Elle sourit face à ce résumé du paradoxe. Il n’y avait plus rien à ajouter.

Après plusieurs dizaines de minutes de silence, Nicolas pensait que Pauline s’était endormie. Il allait se lever pour aller lui chercher une couverture, lorsqu’il entendit la voix de celle qu’il aimait percer la nuit et le silence.
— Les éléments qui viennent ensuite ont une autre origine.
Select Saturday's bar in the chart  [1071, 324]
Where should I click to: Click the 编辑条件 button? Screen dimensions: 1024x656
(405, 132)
— En fait, quand on y pense, la Terre fait chaque année une rotation autour du Soleil. Ça veut dire qu’il y a une place dans l’Univers pour chaque jour de l’année. Il y a un endroit dans l’Univers où la Terre se trouvait lorsque je suis née. Et c’est à cet endroit précis que j’ai fêté mon anniversaire chaque année. Et toi, tu avais ton endroit aussi, mais c’est un autre endroit. Il y a un endroit en novembre, où la Terre s’est trouvée la première fois qu’on s’est embrassés. C’est notre endroit à nous. Chaque jour correspond à un lieu, et chaque année nous retournons sur chaque lieu qui lui est propre. C’est tellement bizarre de se dire ça.
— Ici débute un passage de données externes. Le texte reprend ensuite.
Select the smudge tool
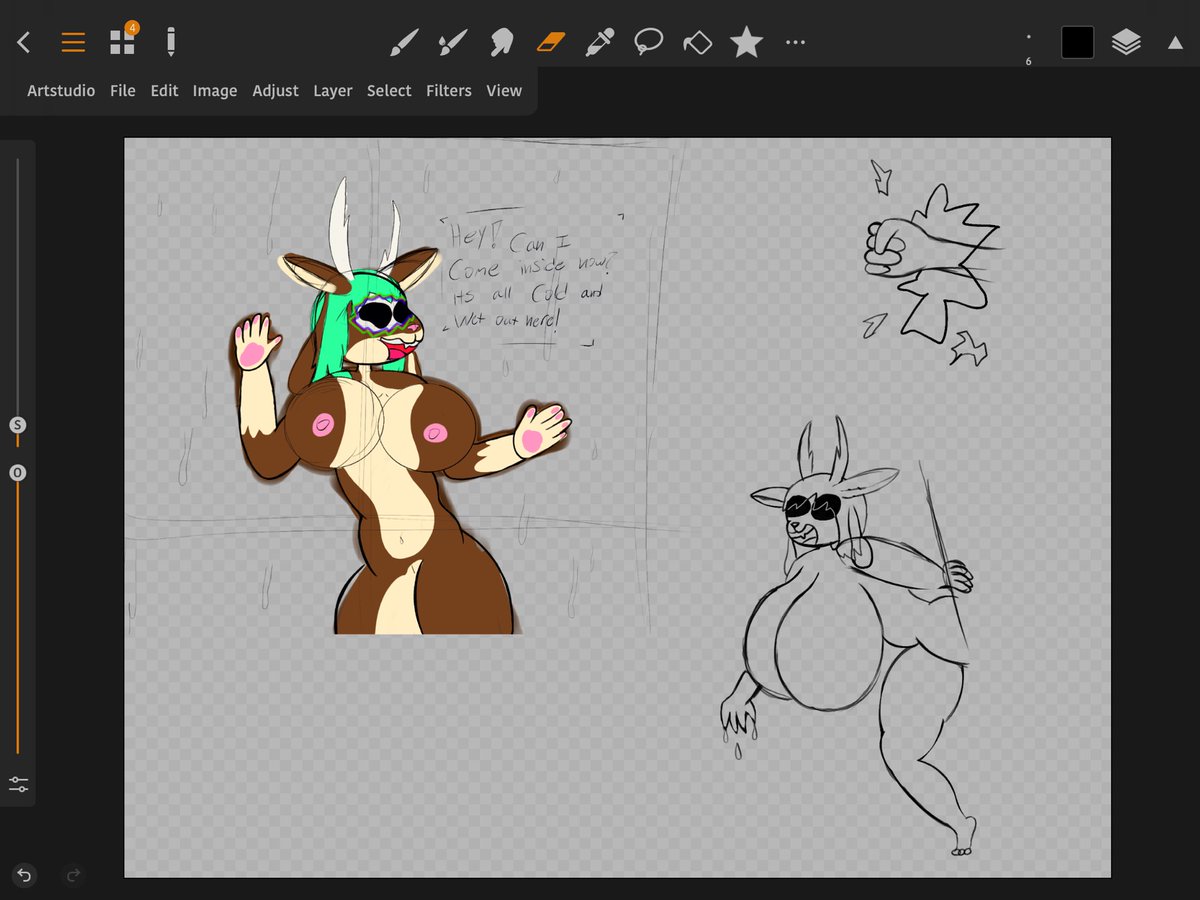 pyautogui.click(x=501, y=42)
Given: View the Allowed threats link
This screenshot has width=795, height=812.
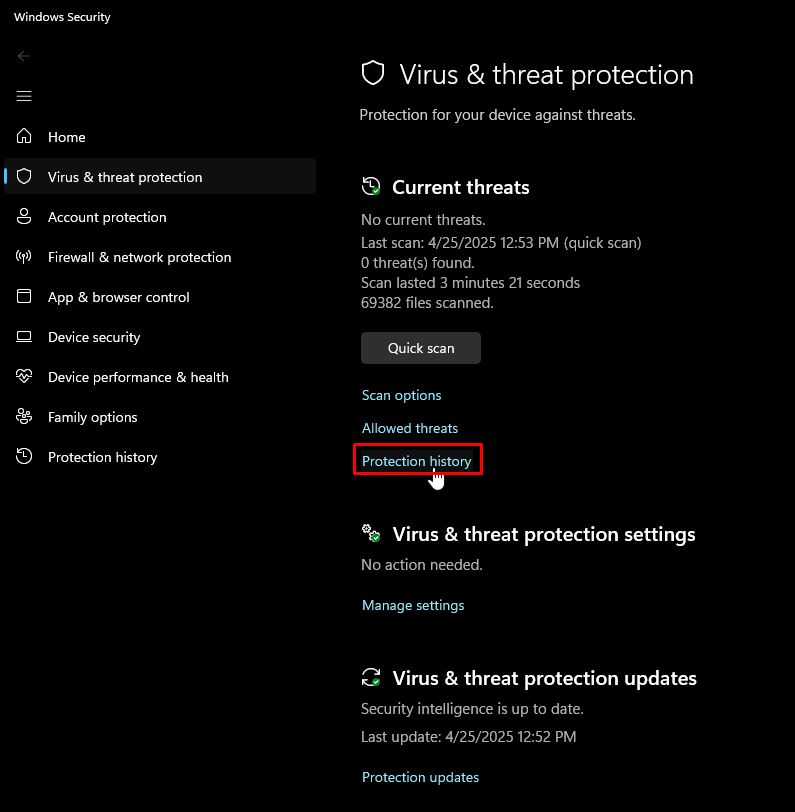Looking at the screenshot, I should [x=410, y=428].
Elle avait peur que ses mots soient trop flous pour Nicolas, elle espérait qu’il comprendrait le sentiment exact qui la traversait. Mais elle ne s’était absolument pas attendue à la réponse qu’il lui donna.
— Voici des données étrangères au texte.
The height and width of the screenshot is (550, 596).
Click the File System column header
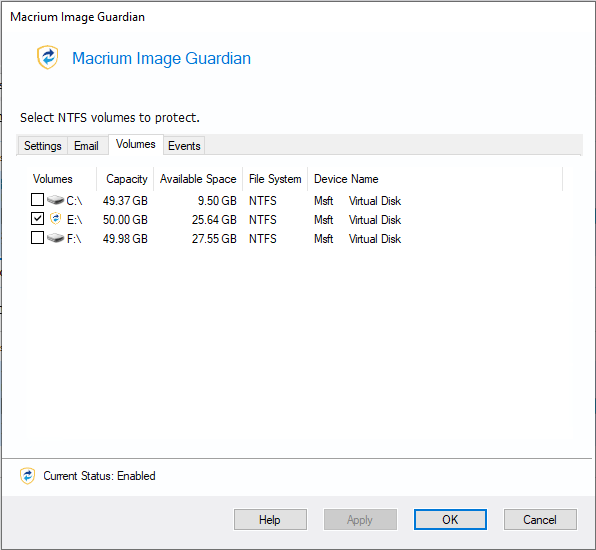click(x=275, y=179)
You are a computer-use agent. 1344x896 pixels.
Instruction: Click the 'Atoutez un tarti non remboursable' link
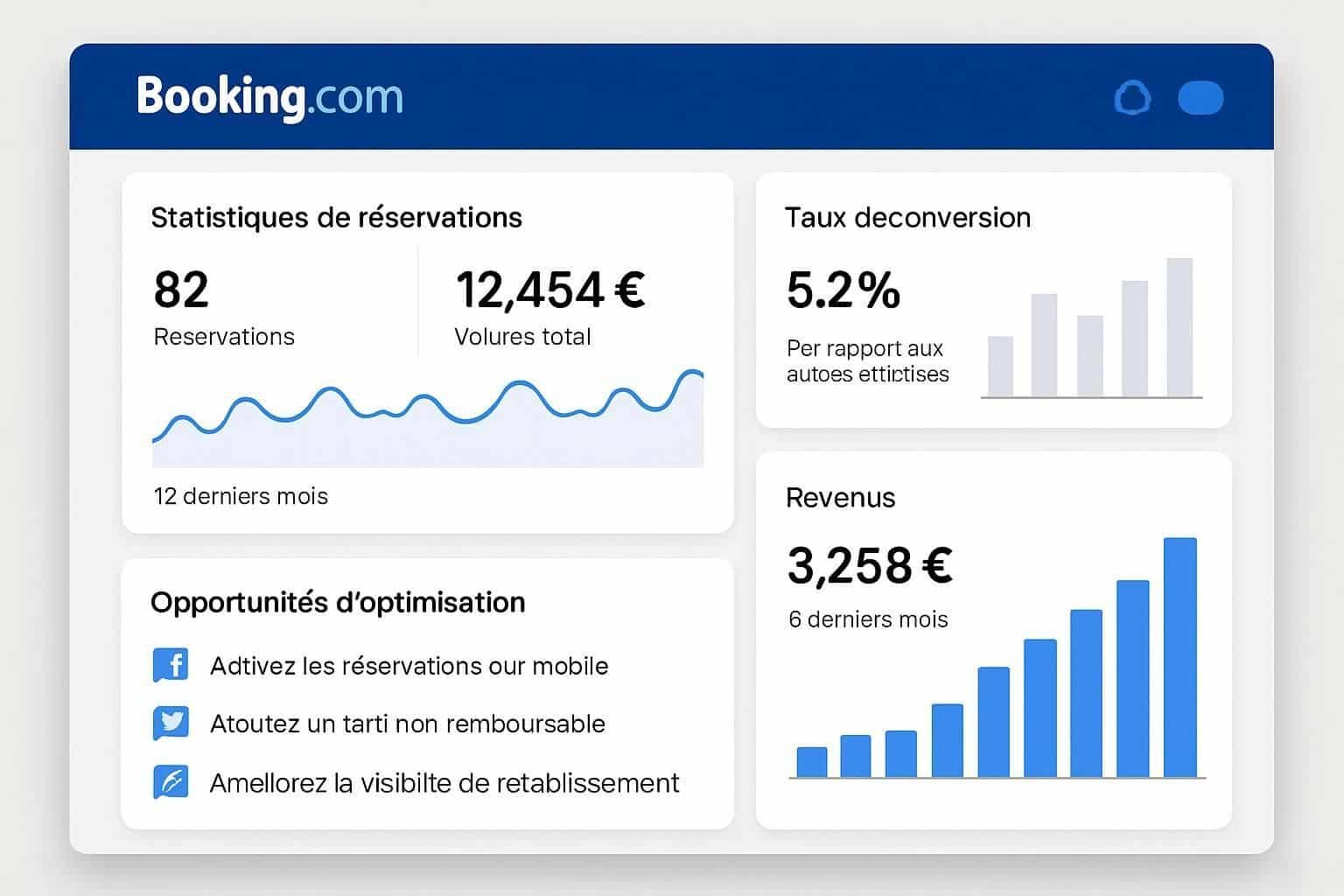click(407, 724)
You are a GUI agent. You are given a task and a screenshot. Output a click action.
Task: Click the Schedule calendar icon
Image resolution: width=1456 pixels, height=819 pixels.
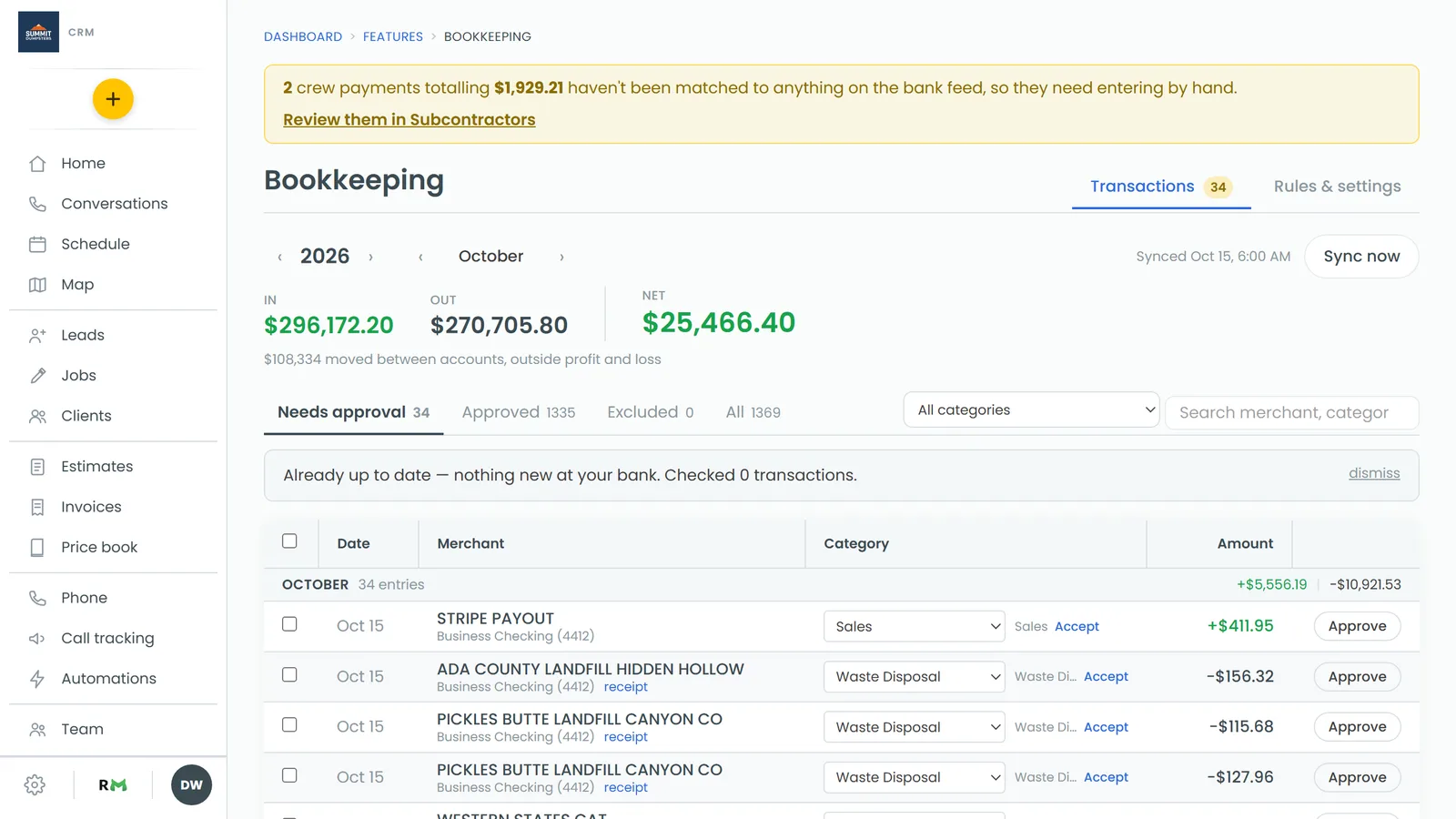[37, 244]
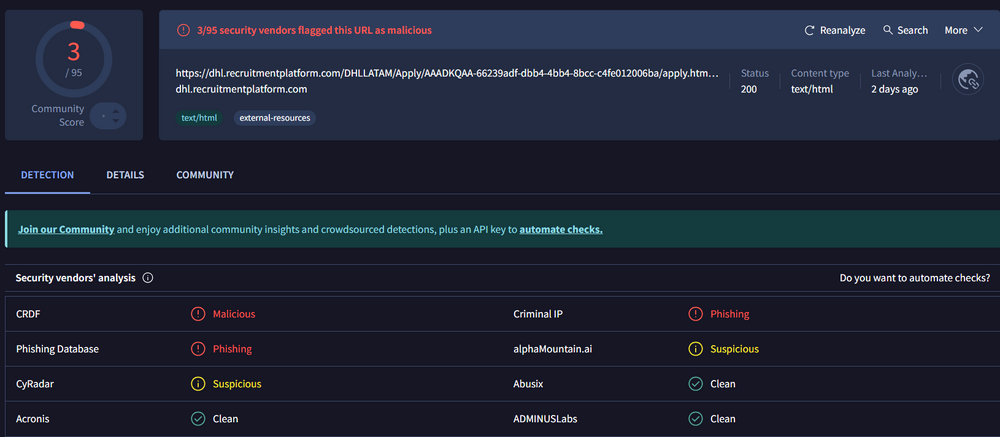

— En fait, je ne voudrais pas casser ton rêve, mais l’Univers est en constante expansion, et le trajet de la Terre autour du Soleil se décale d’une année à l’autre. Alors désolé, mais ce que tu dis ne marche pas.
Elle ne lui montra pas qu’elle était déçue, et réfléchit à ce nouveau concept en gardant les yeux rivés sur l’espace. 

— Alors ça veut dire qu’on ne retourne jamais deux fois au même endroit. Chaque parcelle de l’Univers qui a vu la Terre et ses humains passer ne les reverra plus jamais. C’est encore plus bizarre finalement.

Quand le froid commença à se faire sentir pour de bon, ils rentrèrent se coucher. Pauline se blottit contre son oreiller, prête à laisser son esprit entrer dans le monde des rêves. Mais juste avant de le laisser filer, elle se dit qu’elle espérait ne pas mourir cette nuit. Elle avait trop envie d’entendre Nicolas lui raconter la suite de leur histoire.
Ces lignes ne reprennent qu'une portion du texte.